| For the week of June 11, 2007 |
Corporate Social Responsibility: Find it at a Store Near You |
Americans are hearing more about "corporate social responsibility" when it comes to food these days, and many wonder what it really means. You can count our nation’s farm and ranch families – the people who take the first steps that result in food production – among those who are digging in to learn more.
Corporate social responsibility initiatives are carried out by many corporations, including those that market food to consumers. The goal is to point out to consumers why their company and their products are more compassionate, caring, ethical or some other positive quality, and in the process gain a marketing edge. A huge challenge for farmers is that corporate food marketers are so far removed from production agriculture. When corporate CSR decisions are made for the sole purpose of consumer appeal, those decisions can wreak havoc at the farm level.
Recent news that a leading corporate pork processor changed its guidelines, due largely to CSR, and, in effect, set new ones for the industry, hit many pork producers hard. Production methods, namely the use of stalls to protect pregnant sows, which had been accepted and encouraged by the industry to boost efficiency and safety, appeared, from most perspectives, to be demonized virtually overnight. So, now, while the corporate-owned stalls are being phased out, independent hog-producing families worry about their survival as they face new expenses and management requirements to fit into this new future.
CSR is a double-edged sword, but properly implemented CSR can work for farmers. The difference depends on whether corporate food marketers consider all the realities and facets of the food production system – starting with the farmer – or whether they are merely out to make a quick buck by pandering to the great undefined masses. But, farmers also must actively carry the message to corporate America that a viable agriculture is also good CSR policy.
Here are examples of how two retail chains have integrated farmers into at least some of their CSR efforts to make the concept benefit agriculture as well as consumers.
When unusually cold weather hit California in January, Wal-Mart initiated "Operation Orange Aid," a program to revise its contracts to boost stocks and sales of weather-damaged citrus. Wal-Mart encouraged shoppers at Golden State stores to buy citrus harvested by growers experiencing tough times. While the citrus may not have looked as attractive as usual, stores educated consumers about how the fruits’ taste and quality was unchanged. In addition, Wal-Mart’s "Campaign to Salute America’s Farmers" is an ongoing initiative to spotlight local and regional farm products and the people who grow them.

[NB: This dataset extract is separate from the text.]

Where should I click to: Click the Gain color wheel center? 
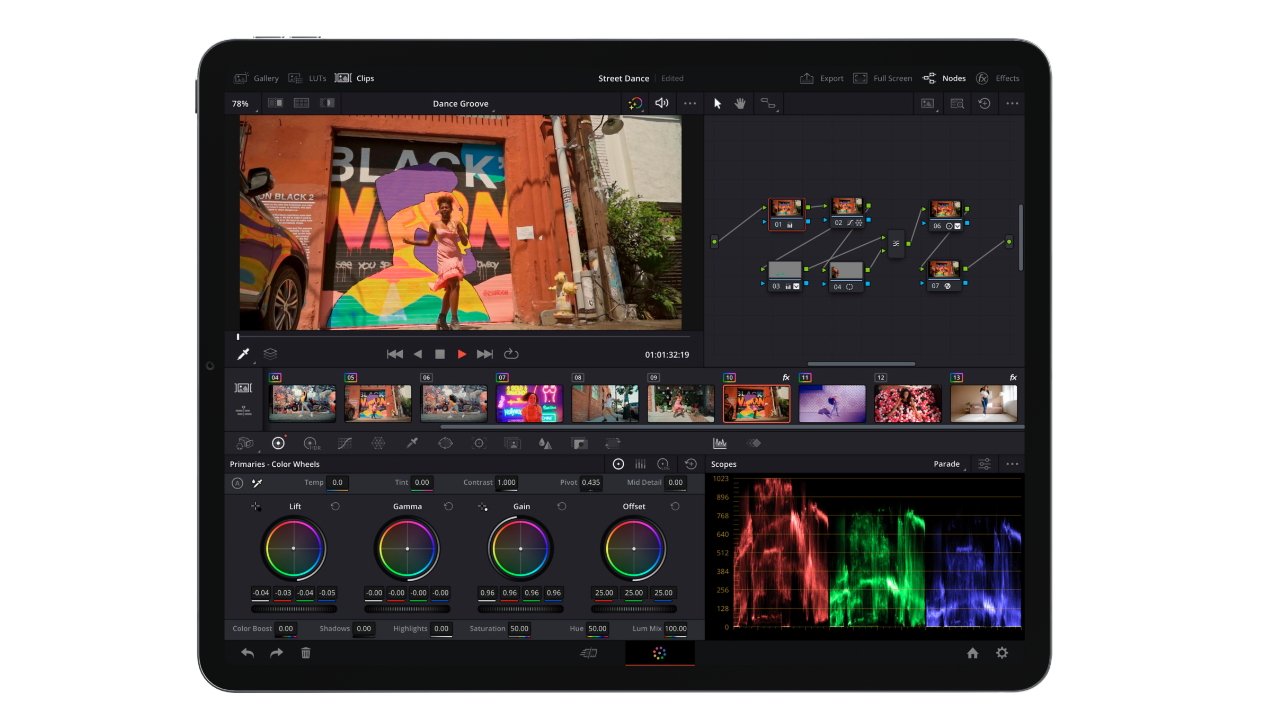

Another example of CSR benefiting agriculture is visible at Wegmans Food Markets, an upscale grocery chain of 70 stores based in Rochester, N.Y. Wegmans "Homegrown" program has resulted in long-term relationships, as some farmers have produced for the chain since the 1980s. The Wegmans web site (www.wegmans.com) stands out, with photos and brief descriptions of farmers who supply stores with berries, eggplants, sweet corn, peaches, pumpkins and other produce. The site also emphasizes Wegmans’ efforts to "cultivate relationships" with farmers.

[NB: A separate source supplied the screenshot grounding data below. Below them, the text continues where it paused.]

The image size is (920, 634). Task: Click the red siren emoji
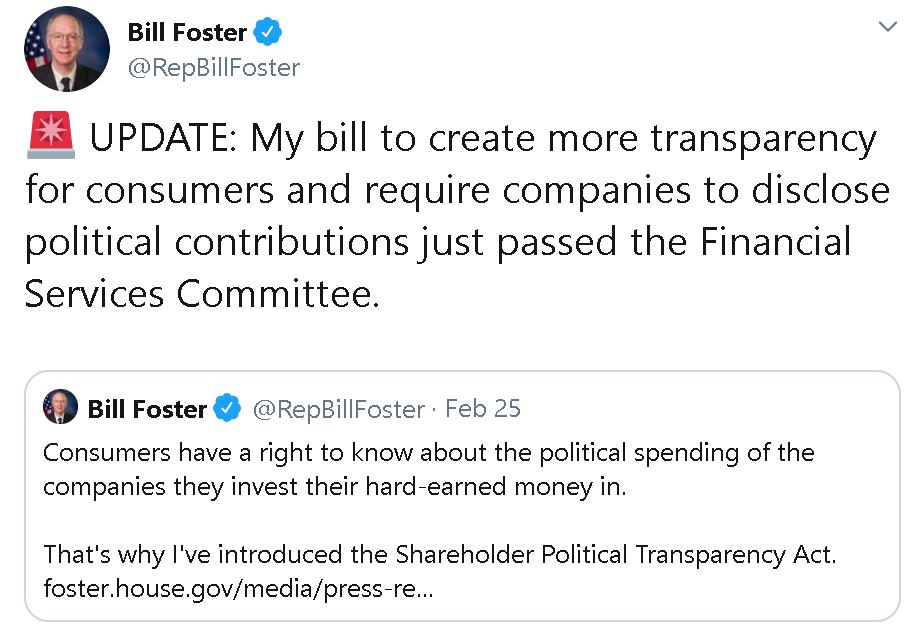[x=49, y=139]
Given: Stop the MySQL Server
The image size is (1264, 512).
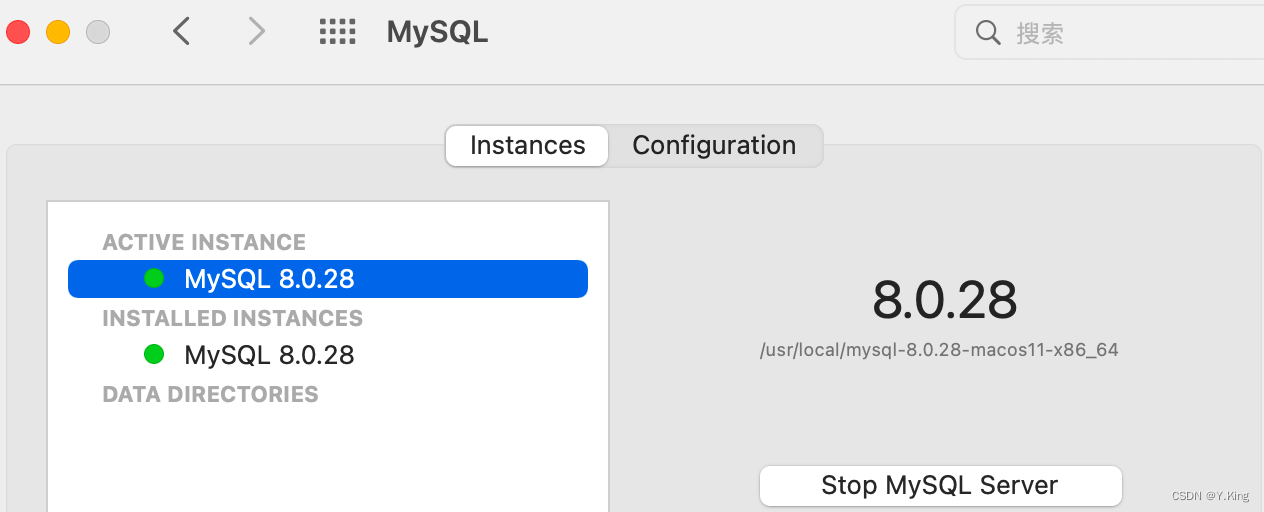Looking at the screenshot, I should pos(940,486).
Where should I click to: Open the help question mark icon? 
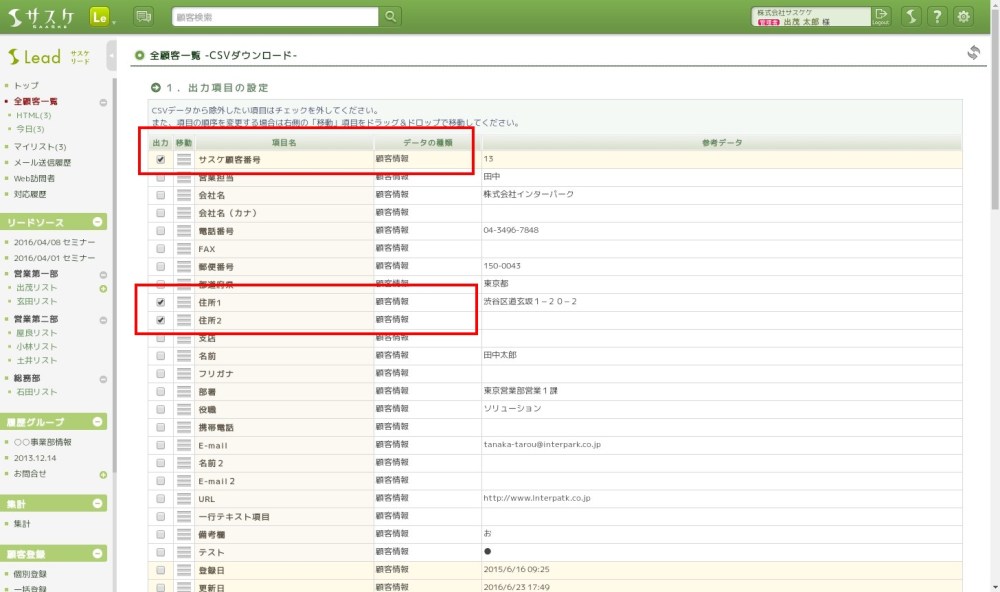pyautogui.click(x=937, y=17)
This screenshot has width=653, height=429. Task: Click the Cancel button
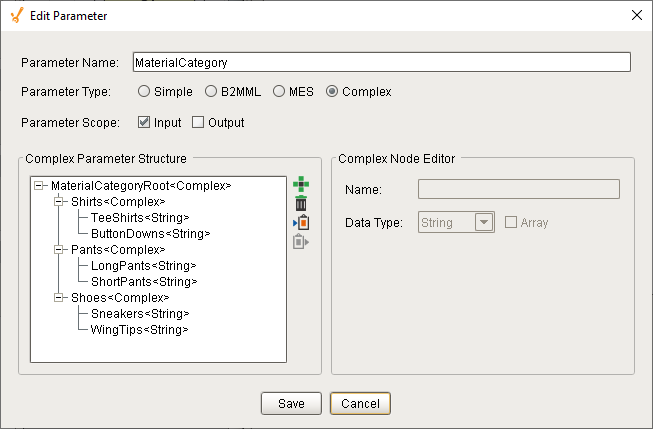point(360,403)
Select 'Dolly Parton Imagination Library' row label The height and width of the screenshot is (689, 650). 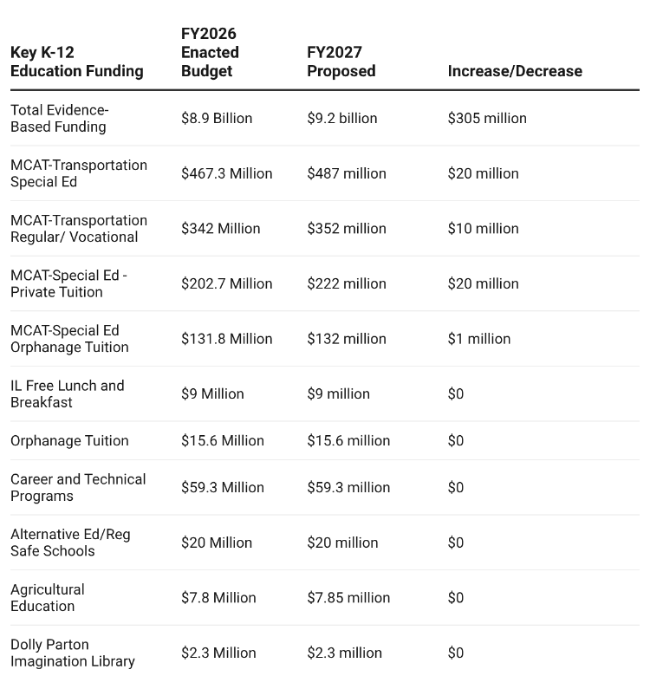tap(73, 652)
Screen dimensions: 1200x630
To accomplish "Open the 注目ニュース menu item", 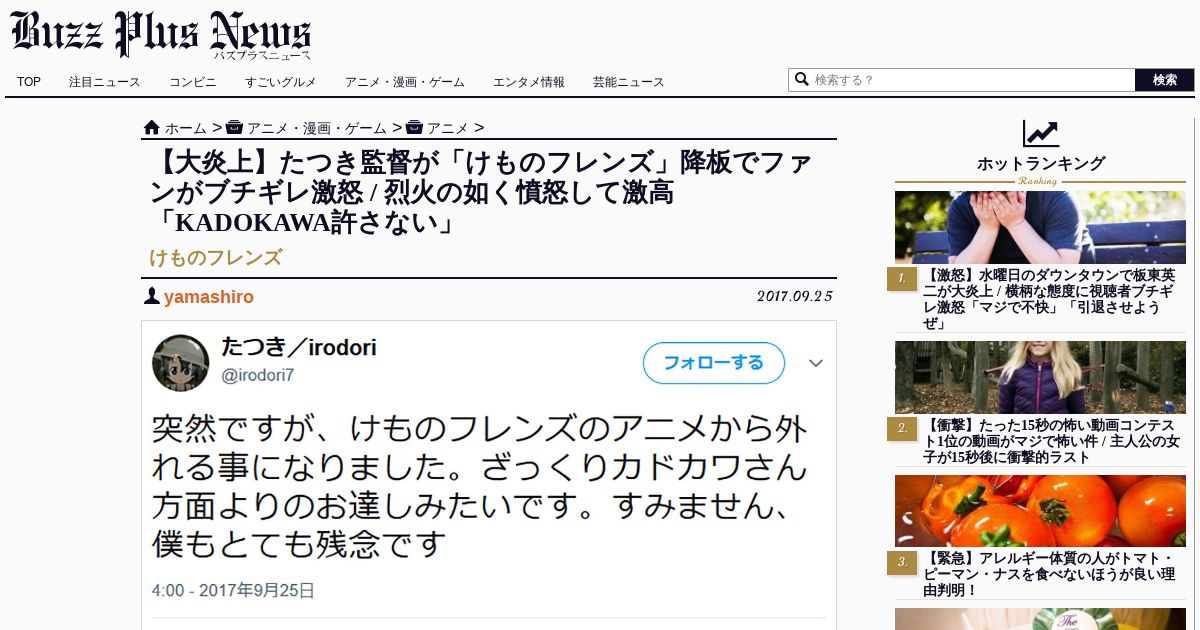I will [x=105, y=82].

Corporate social responsibility is all about cultivating relationships. Corporate food marketers want to present themselves as ethical citizens and good neighbors to their customers. With a comprehensive approach to CSR – one that fully considers the people planting the seeds and tending the animals – this effort to better relate to today’s informed consumers, and profit from it, can also hold a silver lining for farmers – the people who are the first link in our nation’s food production chain.
Anne Keller is director of issues management for the American Farm Bureau Federation.